Ausgewählter Text:
--*--
Der großen Qualität der Beiträge des Werks zum Trotz leidet es an den üblichen und beinah unvermeidbaren Schwerfälligkeiten eines Sammelbandes. Manche Ungleichgewichte sind offensichtlich, wie die übermäßig vertretende Thematik von militärischer Kartographie oder Verwaltungsstatistik. Der Staat wird hier gewiss nicht als „Blackbox“ betrachtet; sein Handeln ist immer in den Kontext gesetzt, seine internen Konflikte werden nicht verschwiegen. Dahingegen werden die nichtstaatlichen Akteur/innen der Produktion von Raumwissen wenig behandelt oder sie sind es eben lediglich aufgrund ihrer Verbindungen zu Staat oder Herrscher/in. Die Archive der Kirchen, der Herrschaftsgebiete, der umfangreichen Welt der lokalen Verbände am Ende des 19. Jahrhunderts sind vergleichsweise wenig benutzt. Auch die Gebiete werden ungleichmäßig abgehandelt. Das Banat wie auch die Grenzgebiete – Máramaros, Bukowina, Militärgrenzen – werden ausführlich untersucht. Die Studien zum ungarischen Kerngebiet oder zu Siebenbürgen sind dahingegen unterrepräsentiert. Des Weiteren wird sich der/die Leser/in gewiss über die Beiträge zu württembergischen Gebieten verwundern – trotz ihres eindeutigen wissenschaftlichen Interesses.
--*--
Datenauszug:
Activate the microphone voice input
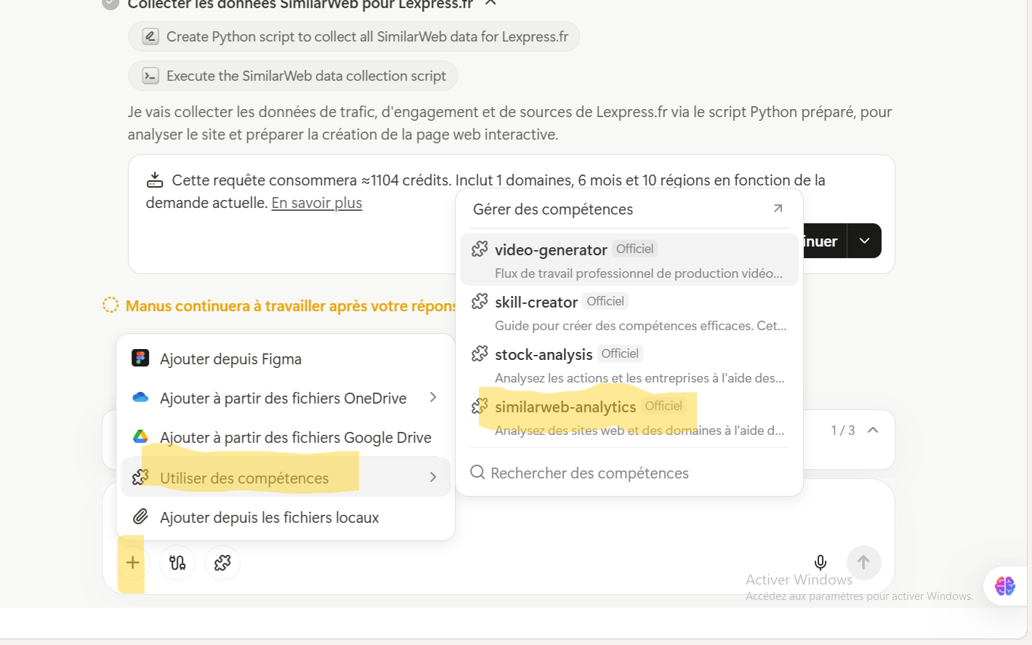The width and height of the screenshot is (1032, 645). pos(820,562)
--*--
Aufgabenziel:
Setzen Sie bitte die Rezension des Sammelbandes über Raumwissen im Anschluss an ihren letzten Satz fort. Das Material wird hier nicht benötigt.

Endergebnis:
Schließlich existiert ein Graben zwischen der – mittels einer Soziologie des Raums sowie einer historischen Epistemologie – stark aufgeladenen Problematisierung einerseits und den Schwierigkeiten eine kohärente Perspektive in der Annäherung an den Raum zum Vorschein zu bringen andererseits. Nahm der östliche Teil der Habsburger Monarchie tatsächlich eine Sonderstellung ein, in diesem Europa der Verwalter, der Kartographen und Statistiker? Kann diese Besonderheit in der Spannung der nationalen Fliehkräfte und der uniformierenden Tendenzen innerhalb der Monarchie zusammengefasst werden? Ist diese an eine späte Integration des Gebiets gebunden, an administrative Experimente oder an Zivilisierungsprojekte, die sich mit kartographischen Unternehmen assoziierten? Diese Fragen bleiben noch offen.

Anmerkung:
1 Matthew Edney / Mary Pedley (Hrsg.), The History of Cartography, Bd. 4: Cartography in the European Enlightenment, Chicago 2020.